Tenho muita dificuldade em ler os folhetos culturais de nicho que por aí circulam, e em particular os que saem com o Público. Hoje esforcei-me e valeu a pena. Amanhã vou ver a exposição.
Fico por agora pelo caderno da Culturgest (!) onde a irreverência do nosso mais sério banco corre o risco de passar desapercebida, apesar do notável exercício de imaginação com que se baralham informações e se reescreve a história. O humor belga (nem sempre é uma qualidade) que marca a capa com a ilustração de Patrick van Caeckenbergh é um aviso, e lá dentro, entre outras citações fantasiosas, aparece a discreta rasteira associada, como se deveria esperar, a Duchamp. Provocação ou conceptualismo trapalhão, fica adiante a pergunta.
"Regressando a Duchamp: depois de o seu "urinol" ter sido rejeitado pelo Armory Show em 1917, ele participou na publicação de dois números de uma pequena revista satírica chamada The Blind Man,..."
"The exhibited refused by the Independents" (legenda da foto de Alfred Stieglitz), "The Richard Mutt Case" - "...The only works of art America has given are her plumbing and her bridges." - e "Buddha of the Bathroom", by Louise Norton*, no nº 2 de uma publicação que também já foi considerado um "documento dadá fundamentalíssimo**" (*Dada, Centre Pompidou, 2005; **Duchamp, Caja de Pensiones, Madrid, 1984, catálogo crítico a cargo de Gloria Moure)
A edição CGD/Público tem cuidadosamente indicada a concepção e coordenação, as traduções e as revisões. Não há portanto lapsos ou deslizes quando se colam num facto único duas datas tidas por fundadoras da arte do séc. XX, a contemporânea.

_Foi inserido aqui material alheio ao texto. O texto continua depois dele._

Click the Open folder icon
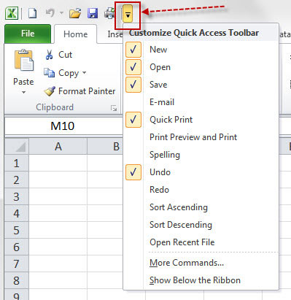 75,13
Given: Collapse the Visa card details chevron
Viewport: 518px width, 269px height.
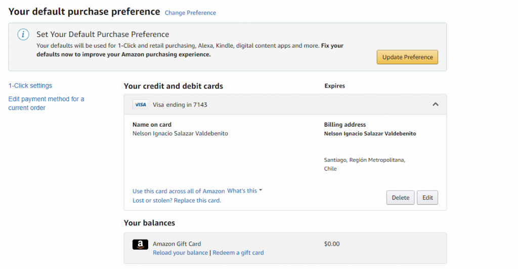Looking at the screenshot, I should [435, 104].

É tudo sábio e intencional, desde o texto original publicado por um tal professor-comissário em "Dot Dot Dot" (!!), Nova Iorque, 2010, até à página do folheto onde habilmente se troca a exclusão-inclusão da obra ou peça "Fontaine", em 1917, na exposição dos Independentes (a 1ª exposição da Sociedade dos Artistas Independentes, de que M.D. era fundador e membro do comité de accrochage), pelo escandaloso êxito do Nu descendo a escada, na International Exhibition of Modern Art, em 1913, que ficou conhecida como Armory Show.
The Blind Man, revista publicada por instigação de M. Duchamp, por Henri-Pierre Roche (muito mais tarde ficou famoso por ser o autor de Jules et Jim que Truffaut filmou), em dois números datados de 1917, em NY, além de ser uma pequena revista "satírica" (segundo o actual folheto paródico editado pela Culturgest) foi uma publicação que se ocupou apenas do referido salão dos Independentes (no 1º nº) e que incluiu a famosa fotografia do Urinol/Fonte por Stieglitz associado a um artigo de Louise Norton que se intitulou "O Buda do quarto de banho", fazendo ambos entrar um não-acontecimento na história (então na pequena história). Aí se propunha uma abordagem estética do objecto ao destacarem-se as suas propriedades formais, o que não era apenas uma piada. O folheto diz que os artigos eram anónimos, mas isso é ainda mais uma rasteira.
Tudo isso teve à época pouca importância, e é sempre preciso saber contextualizar os jogos de sociedade que tinham então lugar nos salões milionários dos Arensberg enquanto a guerra se prolongava na Europa. "Cinquenta anos antes do conceptualismo, Duchamp desestabilizou o território da arte no seu cerne,..." O folheto tem graça e o tal conceptualismo é em geral risível ou ignorante. Tantas citações, tantos autores referidos só podem ser poeira nos olhos.